(Source records)
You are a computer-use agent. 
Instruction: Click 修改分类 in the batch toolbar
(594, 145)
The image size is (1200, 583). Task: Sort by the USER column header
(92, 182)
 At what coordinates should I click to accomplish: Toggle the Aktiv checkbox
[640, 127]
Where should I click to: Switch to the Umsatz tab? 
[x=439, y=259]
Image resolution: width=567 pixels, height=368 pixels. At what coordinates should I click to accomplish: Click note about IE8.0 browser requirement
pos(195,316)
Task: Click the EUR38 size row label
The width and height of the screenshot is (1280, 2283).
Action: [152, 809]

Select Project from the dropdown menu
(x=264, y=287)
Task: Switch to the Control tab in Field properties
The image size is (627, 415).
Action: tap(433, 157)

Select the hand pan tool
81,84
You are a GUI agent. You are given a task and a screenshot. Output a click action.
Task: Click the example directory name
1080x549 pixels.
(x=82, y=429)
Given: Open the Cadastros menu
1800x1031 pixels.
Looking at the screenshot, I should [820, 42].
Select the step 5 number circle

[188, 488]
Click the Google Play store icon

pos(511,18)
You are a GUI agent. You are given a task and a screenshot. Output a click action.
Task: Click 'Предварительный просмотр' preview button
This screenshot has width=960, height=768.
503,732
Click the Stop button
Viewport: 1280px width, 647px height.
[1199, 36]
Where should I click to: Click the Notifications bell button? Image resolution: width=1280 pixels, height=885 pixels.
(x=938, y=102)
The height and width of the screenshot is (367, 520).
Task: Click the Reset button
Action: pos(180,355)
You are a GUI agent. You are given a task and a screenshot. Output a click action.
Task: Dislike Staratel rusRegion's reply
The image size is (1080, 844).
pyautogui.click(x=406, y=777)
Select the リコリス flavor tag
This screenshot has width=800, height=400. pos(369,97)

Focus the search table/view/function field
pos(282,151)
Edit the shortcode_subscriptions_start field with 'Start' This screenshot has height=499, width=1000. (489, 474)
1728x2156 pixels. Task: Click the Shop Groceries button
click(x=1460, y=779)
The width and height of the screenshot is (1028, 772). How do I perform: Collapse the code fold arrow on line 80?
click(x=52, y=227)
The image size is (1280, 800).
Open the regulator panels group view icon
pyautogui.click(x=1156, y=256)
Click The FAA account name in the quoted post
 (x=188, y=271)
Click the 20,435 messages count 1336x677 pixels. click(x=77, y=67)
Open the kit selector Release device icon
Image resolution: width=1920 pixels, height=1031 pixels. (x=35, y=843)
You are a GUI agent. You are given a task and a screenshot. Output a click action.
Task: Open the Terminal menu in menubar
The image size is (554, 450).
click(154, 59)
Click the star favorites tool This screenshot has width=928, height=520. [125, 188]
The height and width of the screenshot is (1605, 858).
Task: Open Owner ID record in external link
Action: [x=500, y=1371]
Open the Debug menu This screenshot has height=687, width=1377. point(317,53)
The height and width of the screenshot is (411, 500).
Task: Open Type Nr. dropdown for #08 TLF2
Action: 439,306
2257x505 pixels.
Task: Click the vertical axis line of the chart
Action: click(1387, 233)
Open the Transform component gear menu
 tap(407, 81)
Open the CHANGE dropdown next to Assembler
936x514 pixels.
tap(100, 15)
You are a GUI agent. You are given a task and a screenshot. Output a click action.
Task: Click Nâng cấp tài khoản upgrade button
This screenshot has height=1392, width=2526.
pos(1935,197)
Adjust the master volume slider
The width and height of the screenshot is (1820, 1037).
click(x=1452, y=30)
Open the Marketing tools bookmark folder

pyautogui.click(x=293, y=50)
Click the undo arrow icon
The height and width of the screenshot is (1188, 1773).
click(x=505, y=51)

Instructions for the task: Using the data above, extract exactly the lines from the one that holds "The width and height of the screenshot is (1280, 2283)." to the one that holds "The image size is (1280, 800).", both ends included, and no others.

Task solution:
The width and height of the screenshot is (1280, 2283).
Action: [152, 809]

Select Project from the dropdown menu
(x=264, y=287)
Task: Switch to the Control tab in Field properties
The image size is (627, 415).
Action: tap(433, 157)

Select the hand pan tool
81,84
You are a GUI agent. You are given a task and a screenshot. Output a click action.
Task: Click the example directory name
1080x549 pixels.
(x=82, y=429)
Given: Open the Cadastros menu
1800x1031 pixels.
Looking at the screenshot, I should [820, 42].
Select the step 5 number circle

[188, 488]
Click the Google Play store icon

pos(511,18)
You are a GUI agent. You are given a task and a screenshot. Output a click action.
Task: Click 'Предварительный просмотр' preview button
This screenshot has width=960, height=768.
503,732
Click the Stop button
Viewport: 1280px width, 647px height.
[1199, 36]
Where should I click to: Click the Notifications bell button? Image resolution: width=1280 pixels, height=885 pixels.
(x=938, y=102)
The height and width of the screenshot is (367, 520).
Task: Click the Reset button
Action: pos(180,355)
You are a GUI agent. You are given a task and a screenshot. Output a click action.
Task: Dislike Staratel rusRegion's reply
The image size is (1080, 844).
pyautogui.click(x=406, y=777)
Select the リコリス flavor tag
This screenshot has width=800, height=400. pos(369,97)

Focus the search table/view/function field
pos(282,151)
Edit the shortcode_subscriptions_start field with 'Start' This screenshot has height=499, width=1000. (489, 474)
1728x2156 pixels. Task: Click the Shop Groceries button
click(x=1460, y=779)
The width and height of the screenshot is (1028, 772). How do I perform: Collapse the code fold arrow on line 80?
click(x=52, y=227)
The image size is (1280, 800).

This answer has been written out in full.